-- Opening Marker --

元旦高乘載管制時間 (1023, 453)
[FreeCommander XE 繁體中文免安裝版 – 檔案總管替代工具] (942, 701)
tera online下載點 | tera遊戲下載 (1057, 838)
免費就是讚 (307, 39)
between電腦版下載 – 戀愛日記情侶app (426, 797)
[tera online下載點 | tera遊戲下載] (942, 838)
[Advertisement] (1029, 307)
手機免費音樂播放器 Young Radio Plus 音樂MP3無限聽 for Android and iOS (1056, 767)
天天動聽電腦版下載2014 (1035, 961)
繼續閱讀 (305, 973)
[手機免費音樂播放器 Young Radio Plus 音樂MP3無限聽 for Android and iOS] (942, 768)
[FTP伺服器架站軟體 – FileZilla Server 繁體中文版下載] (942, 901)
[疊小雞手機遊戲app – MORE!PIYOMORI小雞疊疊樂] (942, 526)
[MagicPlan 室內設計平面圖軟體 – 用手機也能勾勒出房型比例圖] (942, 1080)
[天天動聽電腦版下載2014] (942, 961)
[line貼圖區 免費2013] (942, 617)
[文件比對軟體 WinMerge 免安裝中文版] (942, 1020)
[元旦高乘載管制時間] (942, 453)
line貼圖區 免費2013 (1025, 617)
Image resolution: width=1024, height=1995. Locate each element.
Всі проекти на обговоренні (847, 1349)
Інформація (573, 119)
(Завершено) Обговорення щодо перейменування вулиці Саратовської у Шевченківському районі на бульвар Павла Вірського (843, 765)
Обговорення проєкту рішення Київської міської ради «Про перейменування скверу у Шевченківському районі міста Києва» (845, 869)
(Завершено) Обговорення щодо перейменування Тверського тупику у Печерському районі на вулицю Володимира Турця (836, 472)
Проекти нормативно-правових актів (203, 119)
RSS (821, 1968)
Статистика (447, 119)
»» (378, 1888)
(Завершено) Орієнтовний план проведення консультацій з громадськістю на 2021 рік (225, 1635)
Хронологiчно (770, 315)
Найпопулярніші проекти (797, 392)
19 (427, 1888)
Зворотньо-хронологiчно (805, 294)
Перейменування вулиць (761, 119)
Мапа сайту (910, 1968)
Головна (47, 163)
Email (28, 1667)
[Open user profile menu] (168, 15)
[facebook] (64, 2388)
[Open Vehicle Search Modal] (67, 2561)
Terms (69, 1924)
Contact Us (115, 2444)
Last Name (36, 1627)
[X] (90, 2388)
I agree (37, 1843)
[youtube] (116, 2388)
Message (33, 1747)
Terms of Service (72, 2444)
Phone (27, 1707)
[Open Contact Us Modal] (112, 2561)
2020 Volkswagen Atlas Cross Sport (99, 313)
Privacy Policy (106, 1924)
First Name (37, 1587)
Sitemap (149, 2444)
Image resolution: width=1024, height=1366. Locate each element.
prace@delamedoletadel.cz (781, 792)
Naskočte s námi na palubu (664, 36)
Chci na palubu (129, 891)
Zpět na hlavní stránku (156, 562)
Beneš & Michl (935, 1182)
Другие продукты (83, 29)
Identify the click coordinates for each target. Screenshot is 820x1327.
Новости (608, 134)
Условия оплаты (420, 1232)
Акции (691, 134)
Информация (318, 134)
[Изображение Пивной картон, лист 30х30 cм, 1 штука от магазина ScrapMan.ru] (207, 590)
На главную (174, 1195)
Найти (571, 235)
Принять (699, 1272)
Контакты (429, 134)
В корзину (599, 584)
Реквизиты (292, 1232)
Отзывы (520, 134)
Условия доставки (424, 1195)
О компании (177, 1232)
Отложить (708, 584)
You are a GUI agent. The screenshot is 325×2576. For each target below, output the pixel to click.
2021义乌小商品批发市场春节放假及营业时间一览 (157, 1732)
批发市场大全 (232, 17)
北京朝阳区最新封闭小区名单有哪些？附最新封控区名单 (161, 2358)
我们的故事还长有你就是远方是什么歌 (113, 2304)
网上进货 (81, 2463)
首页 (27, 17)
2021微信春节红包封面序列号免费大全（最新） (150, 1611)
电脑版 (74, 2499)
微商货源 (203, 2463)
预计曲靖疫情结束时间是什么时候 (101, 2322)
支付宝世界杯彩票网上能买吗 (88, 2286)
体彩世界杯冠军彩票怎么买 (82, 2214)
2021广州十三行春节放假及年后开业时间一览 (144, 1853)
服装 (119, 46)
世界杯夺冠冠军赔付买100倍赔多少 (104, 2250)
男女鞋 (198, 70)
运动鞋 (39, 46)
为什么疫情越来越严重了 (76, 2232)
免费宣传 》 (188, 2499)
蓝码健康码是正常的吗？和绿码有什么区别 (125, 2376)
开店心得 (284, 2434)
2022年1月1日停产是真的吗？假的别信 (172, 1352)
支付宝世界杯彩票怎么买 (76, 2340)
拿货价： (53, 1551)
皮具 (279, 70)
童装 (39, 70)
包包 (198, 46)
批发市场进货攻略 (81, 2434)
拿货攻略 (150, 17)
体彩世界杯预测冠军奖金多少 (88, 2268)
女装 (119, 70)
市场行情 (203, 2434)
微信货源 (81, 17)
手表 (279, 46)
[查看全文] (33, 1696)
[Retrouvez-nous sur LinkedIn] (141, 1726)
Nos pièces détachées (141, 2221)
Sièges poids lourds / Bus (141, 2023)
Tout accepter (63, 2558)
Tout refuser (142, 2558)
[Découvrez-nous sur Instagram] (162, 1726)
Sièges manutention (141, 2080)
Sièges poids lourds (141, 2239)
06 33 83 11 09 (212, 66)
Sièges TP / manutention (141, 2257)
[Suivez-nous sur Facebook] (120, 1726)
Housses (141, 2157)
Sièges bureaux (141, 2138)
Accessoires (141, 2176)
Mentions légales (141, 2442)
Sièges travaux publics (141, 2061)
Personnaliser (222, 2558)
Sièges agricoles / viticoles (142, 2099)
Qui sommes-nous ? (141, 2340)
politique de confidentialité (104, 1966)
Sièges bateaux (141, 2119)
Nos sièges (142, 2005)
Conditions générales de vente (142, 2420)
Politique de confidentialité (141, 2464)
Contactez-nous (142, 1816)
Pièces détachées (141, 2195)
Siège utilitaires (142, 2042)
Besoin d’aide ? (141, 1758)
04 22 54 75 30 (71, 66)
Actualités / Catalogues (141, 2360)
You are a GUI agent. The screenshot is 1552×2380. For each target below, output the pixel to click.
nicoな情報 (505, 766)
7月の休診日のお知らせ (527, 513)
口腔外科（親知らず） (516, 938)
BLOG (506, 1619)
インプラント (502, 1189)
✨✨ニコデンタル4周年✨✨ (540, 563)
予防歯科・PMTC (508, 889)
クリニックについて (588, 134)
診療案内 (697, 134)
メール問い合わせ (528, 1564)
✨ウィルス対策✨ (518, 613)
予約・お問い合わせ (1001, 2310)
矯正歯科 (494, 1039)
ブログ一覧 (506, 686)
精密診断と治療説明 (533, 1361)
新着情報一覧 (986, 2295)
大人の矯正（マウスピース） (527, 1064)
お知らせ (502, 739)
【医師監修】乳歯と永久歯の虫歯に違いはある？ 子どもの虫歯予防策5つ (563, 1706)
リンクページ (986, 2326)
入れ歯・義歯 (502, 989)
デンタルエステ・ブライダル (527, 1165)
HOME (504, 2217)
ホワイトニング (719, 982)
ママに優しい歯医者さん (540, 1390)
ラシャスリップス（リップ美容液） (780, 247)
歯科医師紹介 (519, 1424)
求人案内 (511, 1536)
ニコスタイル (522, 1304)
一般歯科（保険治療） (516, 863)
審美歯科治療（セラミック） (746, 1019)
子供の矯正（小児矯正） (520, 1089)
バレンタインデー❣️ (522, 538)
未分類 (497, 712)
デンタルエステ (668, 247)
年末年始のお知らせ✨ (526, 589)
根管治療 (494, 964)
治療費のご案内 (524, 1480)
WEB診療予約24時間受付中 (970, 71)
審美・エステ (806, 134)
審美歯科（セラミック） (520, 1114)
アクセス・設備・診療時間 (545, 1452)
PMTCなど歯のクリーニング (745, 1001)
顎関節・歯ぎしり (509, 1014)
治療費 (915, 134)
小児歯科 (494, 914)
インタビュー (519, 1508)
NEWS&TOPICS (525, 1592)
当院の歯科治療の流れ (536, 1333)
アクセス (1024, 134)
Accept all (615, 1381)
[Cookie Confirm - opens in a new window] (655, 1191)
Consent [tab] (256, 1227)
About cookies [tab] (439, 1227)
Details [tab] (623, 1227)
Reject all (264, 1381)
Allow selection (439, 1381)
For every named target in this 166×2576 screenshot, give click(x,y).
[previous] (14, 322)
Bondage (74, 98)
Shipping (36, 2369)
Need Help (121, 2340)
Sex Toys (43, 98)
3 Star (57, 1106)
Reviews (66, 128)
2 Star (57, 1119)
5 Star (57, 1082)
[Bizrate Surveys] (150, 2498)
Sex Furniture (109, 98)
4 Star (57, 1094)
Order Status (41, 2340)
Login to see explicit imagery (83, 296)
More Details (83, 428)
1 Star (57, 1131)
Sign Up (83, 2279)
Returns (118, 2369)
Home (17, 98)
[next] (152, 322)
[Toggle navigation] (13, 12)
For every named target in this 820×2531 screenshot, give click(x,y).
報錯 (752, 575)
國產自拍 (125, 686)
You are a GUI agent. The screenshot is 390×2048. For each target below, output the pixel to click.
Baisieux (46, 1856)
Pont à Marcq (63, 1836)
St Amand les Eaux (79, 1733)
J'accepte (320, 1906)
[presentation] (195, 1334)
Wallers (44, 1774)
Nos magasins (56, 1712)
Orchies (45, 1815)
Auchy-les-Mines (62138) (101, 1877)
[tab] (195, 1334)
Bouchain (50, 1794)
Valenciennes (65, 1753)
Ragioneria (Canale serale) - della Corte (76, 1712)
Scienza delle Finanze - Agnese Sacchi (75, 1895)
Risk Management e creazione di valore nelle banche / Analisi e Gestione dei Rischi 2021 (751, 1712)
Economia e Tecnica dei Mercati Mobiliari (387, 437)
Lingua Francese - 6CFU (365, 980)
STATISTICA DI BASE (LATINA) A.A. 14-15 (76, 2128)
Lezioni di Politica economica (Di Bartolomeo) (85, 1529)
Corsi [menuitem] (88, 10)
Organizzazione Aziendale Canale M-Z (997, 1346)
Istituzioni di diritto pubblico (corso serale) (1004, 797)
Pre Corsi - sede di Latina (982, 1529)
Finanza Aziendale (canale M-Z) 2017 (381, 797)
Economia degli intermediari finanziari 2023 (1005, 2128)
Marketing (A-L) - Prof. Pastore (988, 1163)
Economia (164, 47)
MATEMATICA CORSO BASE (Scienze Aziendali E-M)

-- Closing Marker --

Output exactly the lines of the material above from the one containing "首页 (27, 17)" up to and including the one containing "Contactez-nous (142, 1816)".

RESULT OF THE EXERCISE:
首页 (27, 17)
2021微信春节红包封面序列号免费大全（最新） (150, 1611)
电脑版 (74, 2499)
微商货源 (203, 2463)
预计曲靖疫情结束时间是什么时候 (101, 2322)
支付宝世界杯彩票网上能买吗 (88, 2286)
体彩世界杯冠军彩票怎么买 (82, 2214)
2021广州十三行春节放假及年后开业时间一览 (144, 1853)
服装 (119, 46)
世界杯夺冠冠军赔付买100倍赔多少 (104, 2250)
男女鞋 (198, 70)
运动鞋 (39, 46)
为什么疫情越来越严重了 (76, 2232)
免费宣传 》 (188, 2499)
蓝码健康码是正常的吗？和绿码有什么区别 (125, 2376)
开店心得 (284, 2434)
2022年1月1日停产是真的吗？假的别信 (172, 1352)
支付宝世界杯彩票怎么买 (76, 2340)
拿货价： (53, 1551)
皮具 (279, 70)
童装 (39, 70)
包包 (198, 46)
批发市场进货攻略 (81, 2434)
拿货攻略 (150, 17)
体彩世界杯预测冠军奖金多少 (88, 2268)
女装 (119, 70)
市场行情 (203, 2434)
微信货源 (81, 17)
手表 (279, 46)
[查看全文] (33, 1696)
[Retrouvez-nous sur LinkedIn] (141, 1726)
Nos pièces détachées (141, 2221)
Sièges poids lourds / Bus (141, 2023)
Tout accepter (63, 2558)
Tout refuser (142, 2558)
[Découvrez-nous sur Instagram] (162, 1726)
Sièges manutention (141, 2080)
Sièges poids lourds (141, 2239)
06 33 83 11 09 (212, 66)
Sièges TP / manutention (141, 2257)
[Suivez-nous sur Facebook] (120, 1726)
Housses (141, 2157)
Sièges bureaux (141, 2138)
Accessoires (141, 2176)
Mentions légales (141, 2442)
Sièges travaux publics (141, 2061)
Personnaliser (222, 2558)
Sièges agricoles / viticoles (142, 2099)
Qui sommes-nous ? (141, 2340)
politique de confidentialité (104, 1966)
Sièges bateaux (141, 2119)
Nos sièges (142, 2005)
Conditions générales de vente (142, 2420)
Politique de confidentialité (141, 2464)
Contactez-nous (142, 1816)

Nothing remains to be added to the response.